TASK INPUT:
◆ ◆ ◆ ◆ ◆ ◆ ◆
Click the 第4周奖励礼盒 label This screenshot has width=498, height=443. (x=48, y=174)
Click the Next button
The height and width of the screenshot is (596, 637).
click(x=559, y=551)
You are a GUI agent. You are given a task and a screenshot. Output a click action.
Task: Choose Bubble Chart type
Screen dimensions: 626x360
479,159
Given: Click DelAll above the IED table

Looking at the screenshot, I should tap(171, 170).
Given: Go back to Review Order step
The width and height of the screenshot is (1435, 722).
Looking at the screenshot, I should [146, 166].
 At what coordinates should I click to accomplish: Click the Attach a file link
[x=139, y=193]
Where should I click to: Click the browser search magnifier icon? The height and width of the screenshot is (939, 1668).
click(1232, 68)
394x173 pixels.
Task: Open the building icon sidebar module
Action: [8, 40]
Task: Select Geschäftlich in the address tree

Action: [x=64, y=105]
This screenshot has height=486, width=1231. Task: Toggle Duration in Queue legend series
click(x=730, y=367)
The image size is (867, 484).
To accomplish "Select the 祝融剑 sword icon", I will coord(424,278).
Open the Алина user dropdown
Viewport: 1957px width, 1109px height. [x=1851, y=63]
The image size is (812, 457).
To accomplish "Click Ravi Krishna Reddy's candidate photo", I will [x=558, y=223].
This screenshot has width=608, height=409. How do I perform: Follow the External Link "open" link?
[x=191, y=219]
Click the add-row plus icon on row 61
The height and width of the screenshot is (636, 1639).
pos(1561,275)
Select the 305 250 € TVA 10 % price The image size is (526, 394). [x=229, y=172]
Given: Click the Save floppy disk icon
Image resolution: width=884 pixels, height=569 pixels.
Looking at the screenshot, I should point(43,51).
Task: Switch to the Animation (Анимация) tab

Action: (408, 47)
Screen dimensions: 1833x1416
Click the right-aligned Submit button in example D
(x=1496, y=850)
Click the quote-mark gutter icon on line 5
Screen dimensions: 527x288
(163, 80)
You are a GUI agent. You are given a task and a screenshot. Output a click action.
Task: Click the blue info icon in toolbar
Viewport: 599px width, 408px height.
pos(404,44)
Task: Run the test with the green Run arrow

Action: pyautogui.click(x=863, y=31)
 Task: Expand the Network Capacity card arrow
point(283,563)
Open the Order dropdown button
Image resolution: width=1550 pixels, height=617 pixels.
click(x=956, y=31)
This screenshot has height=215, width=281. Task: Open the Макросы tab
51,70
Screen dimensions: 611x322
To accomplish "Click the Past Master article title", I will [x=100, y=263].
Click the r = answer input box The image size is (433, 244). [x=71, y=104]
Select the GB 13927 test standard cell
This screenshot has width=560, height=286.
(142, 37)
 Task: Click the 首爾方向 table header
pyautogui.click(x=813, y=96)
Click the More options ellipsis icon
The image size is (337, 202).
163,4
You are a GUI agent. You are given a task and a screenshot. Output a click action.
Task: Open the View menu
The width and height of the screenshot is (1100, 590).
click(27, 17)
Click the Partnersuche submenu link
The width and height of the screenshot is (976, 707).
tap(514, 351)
◆ ◆ ◆ ◆ ◆ ◆ ◆
Reproduce verbatim the lines of the data from the line holding "Screen dimensions: 611x322" through the last line of the data, both ends included.

Screen dimensions: 611x322
To accomplish "Click the Past Master article title", I will [x=100, y=263].
Click the r = answer input box The image size is (433, 244). [x=71, y=104]
Select the GB 13927 test standard cell
This screenshot has width=560, height=286.
(142, 37)
 Task: Click the 首爾方向 table header
pyautogui.click(x=813, y=96)
Click the More options ellipsis icon
The image size is (337, 202).
163,4
You are a GUI agent. You are given a task and a screenshot. Output a click action.
Task: Open the View menu
The width and height of the screenshot is (1100, 590).
click(27, 17)
Click the Partnersuche submenu link
The width and height of the screenshot is (976, 707).
tap(514, 351)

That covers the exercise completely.